◆ TASK DESCRIPTION ◆
What is needed is an exact reproduction of the lines from the one that contains "You are a computer-use" through the end of the data, both included and nothing else, with pictures omitted.

◆ DATA RECORDS ◆
Content starts

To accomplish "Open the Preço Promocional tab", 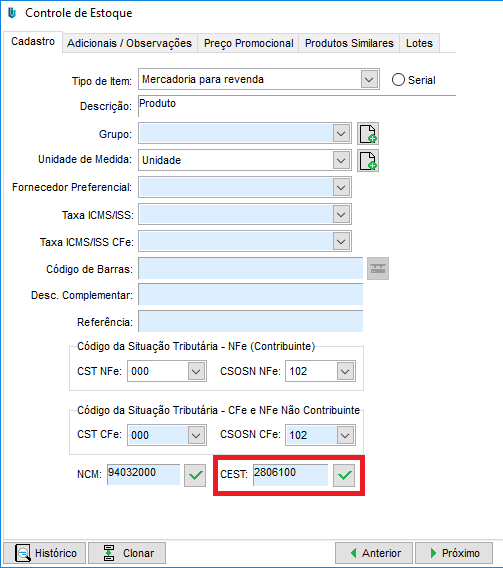I will (248, 43).
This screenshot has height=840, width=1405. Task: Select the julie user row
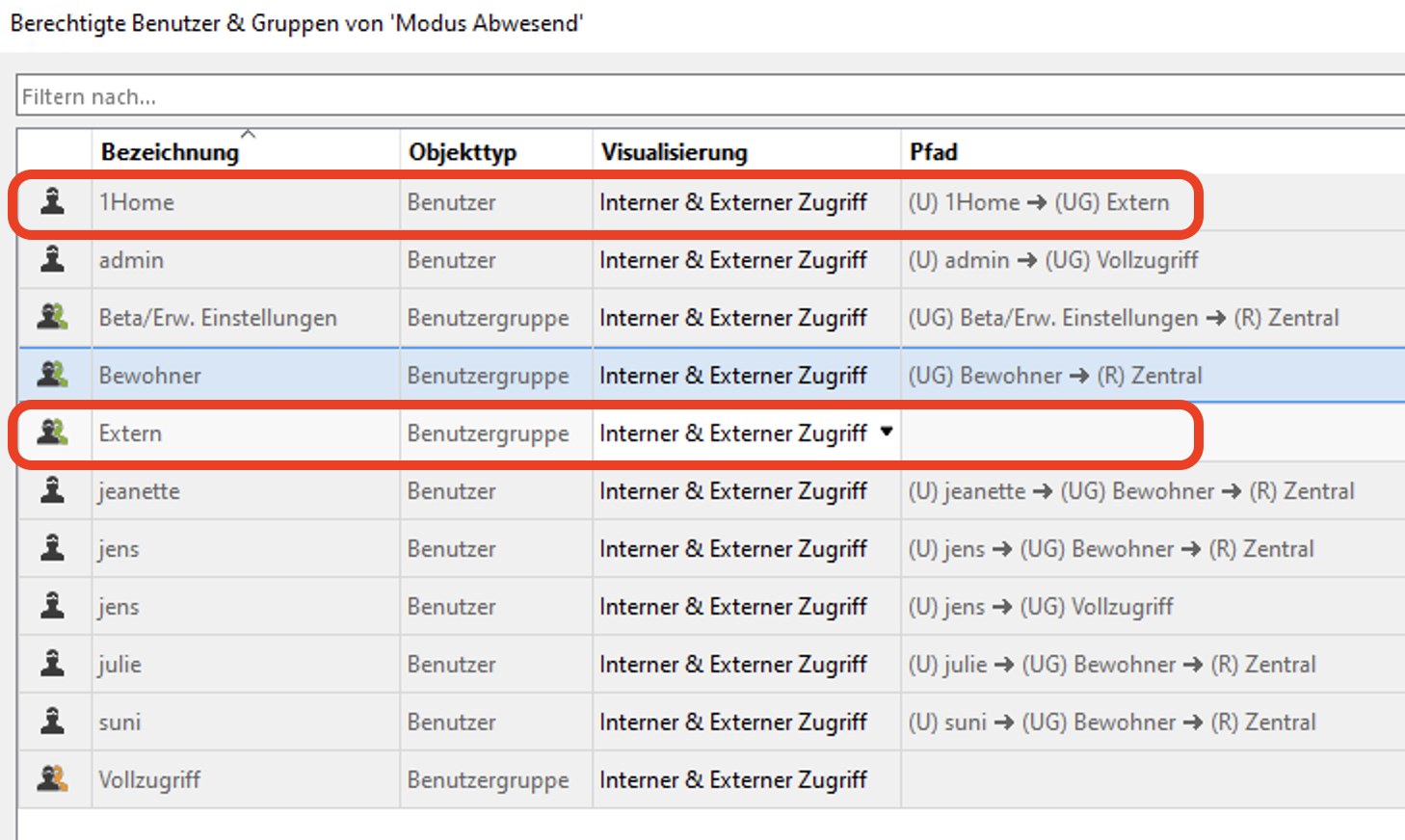[120, 665]
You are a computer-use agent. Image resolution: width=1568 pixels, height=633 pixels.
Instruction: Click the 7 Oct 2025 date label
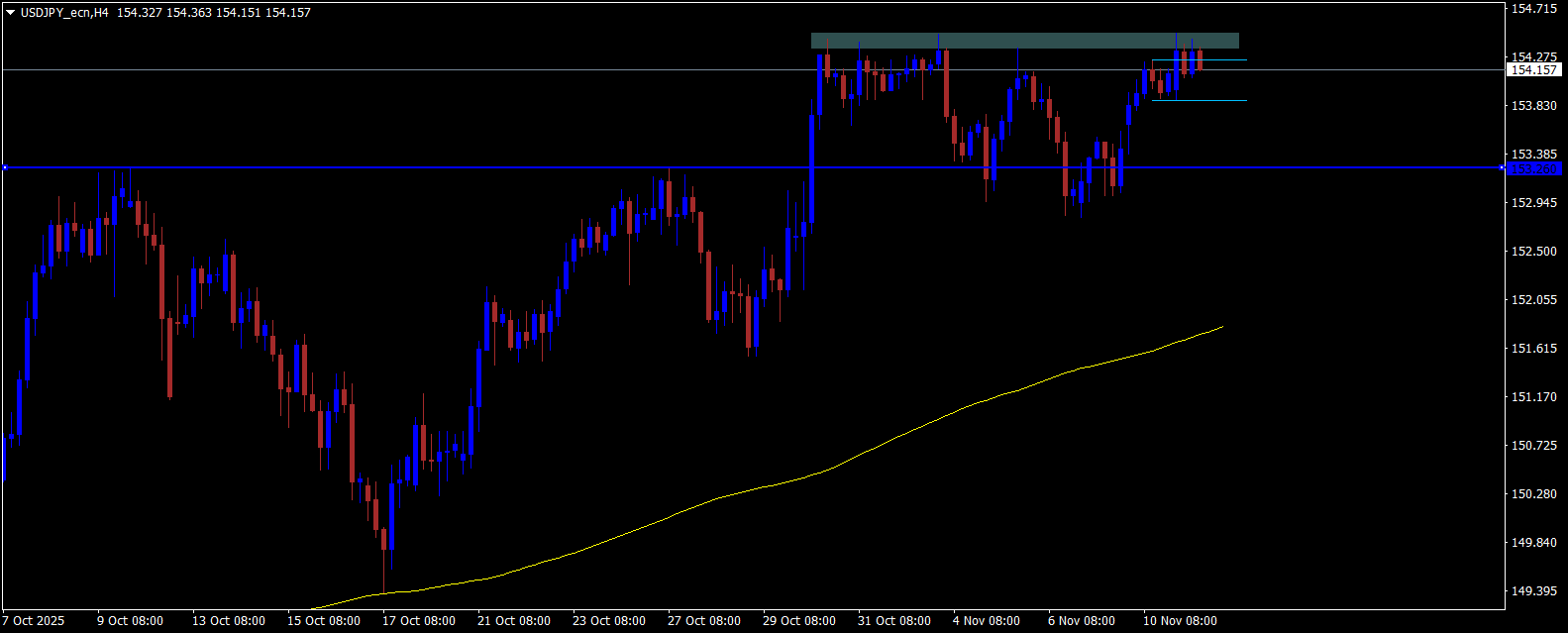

Content ends

◆ SOLUTION TO THE EXERCISE ◆
You are a computer-use agent. Image resolution: width=1568 pixels, height=633 pixels.
Instruction: Click the 7 Oct 2025 date label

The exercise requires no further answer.